POLICE are investigating a New Year’s Eve rape on Arthur Head which was initially linked to the homeless ‘tent city’ on Pioneer Park.
At present around 100 people are sleeping out in the park opposite the Fremantle train station, with numbers swelling since the first tents were pitched on Boxing Day.
Police searched the camp on New Year’s Day, although the Herald understands they were unable to locate a suspect and left. Since then they have been asking businesses on Arthur Head for CCTV vision from around 11.30pm on New Year’s Eve and Fremantle council has installed a mobile CCTV tower outside the J-Sheds.
Fremantle mayor Brad Pettitt said it was disturbing to hear about.
“The expert advice that the City of Fremantle has received is that the longer the camp goes on, the greater the risk to its residents, including women,” Dr Pettitt said.
“That’s one key reason we want to get people housed ASAP.”
Perth’s version of tent city was affected by escalating rates of sexual assault and violence, with residents telling the Herald’s sister paper the Perth Voice people were fighting with sticks, stones and bottles (“Someone’s gonna die there real soon,” Voice, October 30, 2019).
Despite the seriousness of the alleged crime, businesses near Pioneer Park said so far there had been little to worry about from the park, with only one shop owner reporting several shoplifting attempts.
Others said there was a bit of noise and it was definitely a talking point amongst visitors, but there was a strong element of sympathy even amongst those who thought the park should be removed.
The park grew around Freo Street Kitchen, a grassroots community group which came together to provide food, water, sanitation and a safe space while other service providers were shut.
It has relied on crowd funding, contributions and volunteer labour to provide a 24-hour breakfast, lunch and dinner service.
In a recent release the organisers said they had “no intention” of moving on.
The camp is directly across the road from communities minister Simone McGurk’s office and passed by dozens of staff heading to the new Department of Communities’ building in Kings Square every day, a point not lost on resident Emma Bailey.
“Ultimately I hope that being so visible gives the people in charge of housing a bit more personal insight into the situation,” Ms Bailey said.
“This will be my third Christmas on the street; the previous two were nothing short of horrendous,” she said just as the camp was being established.
“This one I had a bit more hope for … being able to come down here and spend this period in a better environment has been really good.”
Communities met with the council and service providers on Monday, and Ms McGurk’s office said they’re developing a plan to support the campers and understand their needs.
The spokesperson said they were looking at alternative accommodation options, but didn’t elaborate.
Dr Pettitt was similarly in the dark about potential locations, although he says he’s been told some are outside Fremantle “which is OK given people are from a range of areas”.
“Ideally I’m hoping the data gather that the agencies are doing this week will lead to matching up people with beds in a range of places,” Dr Pettitt said.
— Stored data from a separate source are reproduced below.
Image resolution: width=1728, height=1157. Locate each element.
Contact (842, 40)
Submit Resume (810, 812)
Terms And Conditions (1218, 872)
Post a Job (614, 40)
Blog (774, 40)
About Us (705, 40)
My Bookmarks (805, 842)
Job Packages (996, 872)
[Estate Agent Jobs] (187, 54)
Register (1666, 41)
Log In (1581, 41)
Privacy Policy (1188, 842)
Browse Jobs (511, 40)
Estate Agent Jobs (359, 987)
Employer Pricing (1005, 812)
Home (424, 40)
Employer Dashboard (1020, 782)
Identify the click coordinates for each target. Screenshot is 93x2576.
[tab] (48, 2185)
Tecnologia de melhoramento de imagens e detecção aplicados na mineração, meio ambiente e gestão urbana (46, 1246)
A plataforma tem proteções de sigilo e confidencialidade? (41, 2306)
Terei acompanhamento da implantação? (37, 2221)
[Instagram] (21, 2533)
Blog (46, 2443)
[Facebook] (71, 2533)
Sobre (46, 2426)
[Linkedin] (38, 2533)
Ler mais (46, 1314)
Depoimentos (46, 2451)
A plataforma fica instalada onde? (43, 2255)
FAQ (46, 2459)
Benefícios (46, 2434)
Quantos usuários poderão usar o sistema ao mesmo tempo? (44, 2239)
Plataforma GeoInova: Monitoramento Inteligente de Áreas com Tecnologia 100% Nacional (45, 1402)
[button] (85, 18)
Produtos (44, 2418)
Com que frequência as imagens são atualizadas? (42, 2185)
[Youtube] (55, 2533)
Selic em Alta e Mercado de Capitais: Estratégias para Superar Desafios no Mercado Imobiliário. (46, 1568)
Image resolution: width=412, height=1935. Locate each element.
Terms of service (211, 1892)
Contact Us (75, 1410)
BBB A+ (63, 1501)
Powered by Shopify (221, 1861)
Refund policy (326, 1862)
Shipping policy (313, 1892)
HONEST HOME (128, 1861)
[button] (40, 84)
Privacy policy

“Some may also just need assistance getting back to their home towns in the regions.”
The mayor said the major stakeholders were due to meet again yesterday (Friday January 8) to discuss the next step.
But Freo Street Kitchen spokesperson Sam Wayne said the existing system was broken and it needed a community approach to ending the cycle of poverty and homelessness.
“We’ve got a role to play rather than just shoving people back into the broken system,” Ms Wayne said.
“You have to get in and help – you have to peer-support the whole way through.”
St Pat’s, which has traditionally dominated homeless services in Fremantle, warned that the camp approach was risky for its residents and urged people to support specialist services instead.
Campers “may unintentionally be diverted away from engaging with the specialist services”, CEO Michael Piu said.
But campers had a different perspective: “With respect, St Pat’s has limited resources and can only help a percentage of the homeless, and I imagine that percentage is modest,” one woman said.